## YOUR INSTRUCTIONS
Write out the part of the oil price report below word for word, starting at "Oil prices plummeted" and ending at "ending October 23.".
==== DOCUMENT EXTRACT
Oil prices plummeted early on Wednesday, with Brent falling below $40 a barrel, dragged down by estimates of a surge in U.S. inventories and the surge in coronavirus cases in the United States and Europe.
As of 9:44 a.m. EDT on Wednesday, before the EIA inventory report, WTI Crude was down by 5.66 percent at $37.33, and Brent Crude prices were dropping by 4.85 percent at $39.19, after the American Petroleum Institute (API) reported on Tuesday a bigger build than expected in crude oil inventories of 4.577 million barrels for the week ending October 23.
The API also reported a surprise build in gasoline inventories of 2.252 million barrels for the week ending October 23—compared to the previous week’s 1.622-million-barrel draw. Analysts had expected a 2.0-million-barrel draw for the week.
If confirmed by the EIA later on Wednesday, another gasoline build could point to further weakening in U.S. gasoline demand. For the previous week, the EIA reported the largest gasoline draw since June, even as refineries cut utilization rates and gasoline production for the week to October 16.
The bearish signals drove down oil prices lower late on Tuesday and into Wednesday, even though oil producers in the Gulf of Mexico continued to shut in production ahead of Hurricane Zeta. As of late on Tuesday, as much as 49.45 percent of the oil production in the U.S. Gulf of Mexico was shut-in, according to data from the Bureau of Safety and Environmental Enforcement (BSEE).
========
==== GIVEN ENTRIES
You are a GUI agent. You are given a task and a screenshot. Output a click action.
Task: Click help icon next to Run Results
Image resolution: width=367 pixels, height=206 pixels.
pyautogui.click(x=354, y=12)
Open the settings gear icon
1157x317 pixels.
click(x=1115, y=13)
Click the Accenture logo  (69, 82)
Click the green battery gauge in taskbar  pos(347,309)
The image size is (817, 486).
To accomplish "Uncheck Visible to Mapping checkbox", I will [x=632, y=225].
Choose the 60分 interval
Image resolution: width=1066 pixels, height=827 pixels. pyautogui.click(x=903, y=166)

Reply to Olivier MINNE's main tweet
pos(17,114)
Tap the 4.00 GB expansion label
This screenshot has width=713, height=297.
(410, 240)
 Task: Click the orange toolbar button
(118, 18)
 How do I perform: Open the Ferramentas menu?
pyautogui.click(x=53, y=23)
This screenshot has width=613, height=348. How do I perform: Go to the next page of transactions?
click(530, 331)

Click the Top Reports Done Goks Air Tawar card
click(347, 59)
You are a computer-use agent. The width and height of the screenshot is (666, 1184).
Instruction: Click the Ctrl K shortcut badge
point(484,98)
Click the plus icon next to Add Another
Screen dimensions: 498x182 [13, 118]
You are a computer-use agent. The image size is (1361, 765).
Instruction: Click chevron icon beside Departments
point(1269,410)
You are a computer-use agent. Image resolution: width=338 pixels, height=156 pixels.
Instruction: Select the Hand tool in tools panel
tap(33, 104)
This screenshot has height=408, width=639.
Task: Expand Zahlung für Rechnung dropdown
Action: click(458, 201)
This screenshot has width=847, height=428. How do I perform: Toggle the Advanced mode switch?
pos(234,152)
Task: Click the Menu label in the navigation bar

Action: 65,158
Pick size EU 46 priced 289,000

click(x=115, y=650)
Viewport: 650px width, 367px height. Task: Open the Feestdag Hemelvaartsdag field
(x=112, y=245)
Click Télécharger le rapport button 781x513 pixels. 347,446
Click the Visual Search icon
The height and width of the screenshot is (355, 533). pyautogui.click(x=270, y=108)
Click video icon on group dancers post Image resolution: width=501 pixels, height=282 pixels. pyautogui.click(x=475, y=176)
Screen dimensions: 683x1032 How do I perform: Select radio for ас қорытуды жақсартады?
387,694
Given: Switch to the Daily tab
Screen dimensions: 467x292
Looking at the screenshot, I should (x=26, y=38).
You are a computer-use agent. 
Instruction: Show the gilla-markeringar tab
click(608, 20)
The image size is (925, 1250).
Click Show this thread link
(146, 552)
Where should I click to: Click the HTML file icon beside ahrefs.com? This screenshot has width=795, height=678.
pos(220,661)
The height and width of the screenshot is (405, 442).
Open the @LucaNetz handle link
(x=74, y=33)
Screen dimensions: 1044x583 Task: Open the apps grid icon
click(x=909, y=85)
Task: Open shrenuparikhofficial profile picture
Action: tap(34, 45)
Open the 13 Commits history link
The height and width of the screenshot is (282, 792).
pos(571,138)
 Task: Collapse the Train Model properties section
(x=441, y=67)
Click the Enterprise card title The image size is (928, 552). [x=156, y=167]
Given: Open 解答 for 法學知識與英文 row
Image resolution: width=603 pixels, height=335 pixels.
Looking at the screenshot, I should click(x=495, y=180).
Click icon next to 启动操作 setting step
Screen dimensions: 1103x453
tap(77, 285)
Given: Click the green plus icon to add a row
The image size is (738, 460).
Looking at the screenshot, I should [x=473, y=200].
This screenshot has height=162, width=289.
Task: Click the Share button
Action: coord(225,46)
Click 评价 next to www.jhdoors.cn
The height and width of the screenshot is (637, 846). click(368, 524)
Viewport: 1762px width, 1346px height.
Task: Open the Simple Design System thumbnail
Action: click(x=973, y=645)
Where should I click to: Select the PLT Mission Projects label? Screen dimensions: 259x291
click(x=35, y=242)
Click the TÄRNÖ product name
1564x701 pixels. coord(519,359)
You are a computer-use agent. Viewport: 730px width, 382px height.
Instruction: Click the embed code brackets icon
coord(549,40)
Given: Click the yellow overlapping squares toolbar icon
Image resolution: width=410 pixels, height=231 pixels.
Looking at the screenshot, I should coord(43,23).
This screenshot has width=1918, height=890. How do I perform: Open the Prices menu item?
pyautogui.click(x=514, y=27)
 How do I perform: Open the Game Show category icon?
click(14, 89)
========
## REPLY TO THE TASK
Oil prices plummeted early on Wednesday, with Brent falling below $40 a barrel, dragged down by estimates of a surge in U.S. inventories and the surge in coronavirus cases in the United States and Europe.
As of 9:44 a.m. EDT on Wednesday, before the EIA inventory report, WTI Crude was down by 5.66 percent at $37.33, and Brent Crude prices were dropping by 4.85 percent at $39.19, after the American Petroleum Institute (API) reported on Tuesday a bigger build than expected in crude oil inventories of 4.577 million barrels for the week ending October 23.